The rest of the rotation isn’t exactly inspiring either. Don’t get me wrong, I’m all in on Andrew Abbott and Hunter Greene seems to be figuring it out, but I wouldn’t bet on either of them in a showdown versus Atlanta’s Spencer Strider or Arizona’s Zac Gallen. And counting on Nick Lodolo, Graham Ashcraft or Brandon Williamson right now feels like a fool’s errand at best. Maybe Connor Phillips, who was recently promoted to AAA Louisville in the Reds’ farm system, can have an Abbott-like impact if he gets the call-up, but that feels a bit too much like asking lightning to strike twice in the same spot.

If the Reds are planning on adding talent at this trade deadline, any move should be done with meticulous caution. Don’t forget: this Reds organization has one of the deepest farm systems in baseball. That player the Reds desperately need to get over the hump? He might be in AA, but he needs a little more time. The Reds weren’t supposed to be good this year, and that’s okay. Joey Votto’s contract comes off the books in the offseason and so does Mike Moustakas’. If there ever was a year to be going “all-in” on a season, it’s 2024 for the Reds.

That may not be what you wanted to hear, and I get it. I’m a fan of the Reds too. I want to see the team play well. I want them to make the playoffs. I want to see this team win a World Series before I expire. But risky decision-making didn’t get the Reds to this point – it was patience, development, and a little bit of luck. Now that the Reds have finally built what appears to be a sustainable, high-upside roster, you want to change course? No thanks.

2023 should be all about finding out which up-and-coming prospects can turn into everyday professionals. It’s time for separating the wheat from the chaff. The Reds are going to be hard-pressed to advance in the postseason, even if they add a player or two at the deadline. And the prospect (or prospects) they’d have to give up in return for said-player(s)? There's a pretty good chance they turn out to be better than the players they were traded for!

Now is not the time to get all antsy-in-the-pantsy with this Reds team. They’re in a good spot. The young hitters have developed more than anyone could have expected. Elly De La Cruz is already in the conversation for most exciting player in all of baseball. Andrew Abbott is a left-handed pitching cyborg. Hunter Greene’s fastballs generate enough heat to power a small town. And that’s just guys on the big-league roster!

Christian Encarnacion-Strand continues to put up monster numbers in AAA, and Noelvi Marte was just called up to Louisville to join him.
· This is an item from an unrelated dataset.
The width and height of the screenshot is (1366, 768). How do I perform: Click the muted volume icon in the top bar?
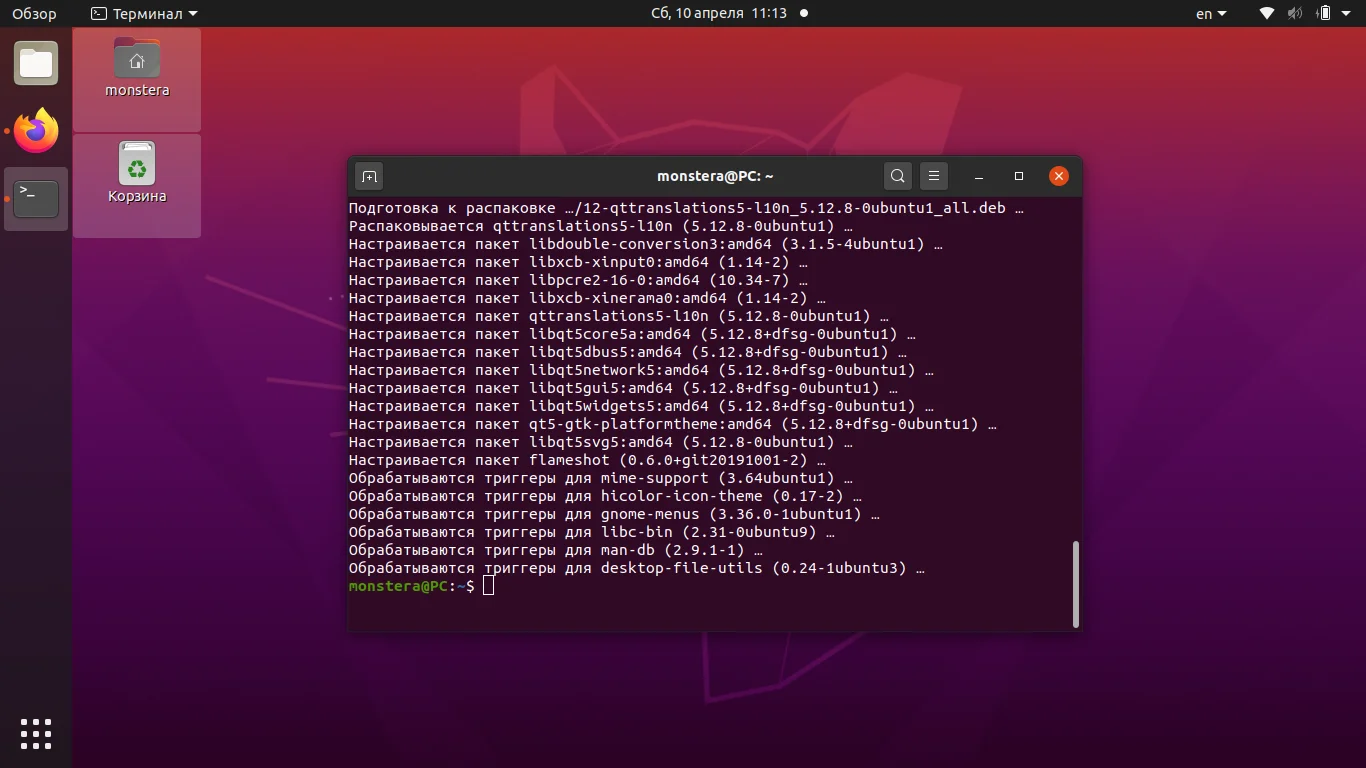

Edwin Arroyo, Chase Petty, Cam Collier, Sal Stewart, Rece Hinds… the cupboard is legitimately overflowing. Not all of these prospects will become high-end players, and some will almost-certainly become trade-bait, but shipping them off now just for a sniff at a playoff spot does not sound like a worthwhile investment.

There’s only one player who could (in theory) turn the Reds into a bonafide, World-Series contender overnight: Shohei Ohtani of the Los Angeles Angels. Is he for sale? Who knows, who cares? If the Reds acquired him (and he would probably cost almost every player I mentioned in the above paragraph, and I wouldn’t necessarily be against it), he would immediately address the Reds two biggest needs – a power bat in the middle of the order (he’s currently leading the MLB with 26 home runs), and a frontline starting pitcher (his 3.13 ERA in 15 starts is 10th in the American League).

So, short of Ohtani, there isn’t really one player who could make a huge difference in the Reds’ postseason outcome. More than likely, this season will not end with the Reds holding the World Series trophy. This team wasn’t built to win in 2023. Next year though – next year could be really, really fun. So, don’t worry if the Reds don’t add some big-name pitcher or hitter at the trade deadline this year. They probably weren't going to put this team over the top anyway, and chances are the Reds are getting somebody ready to fill that role in the minors.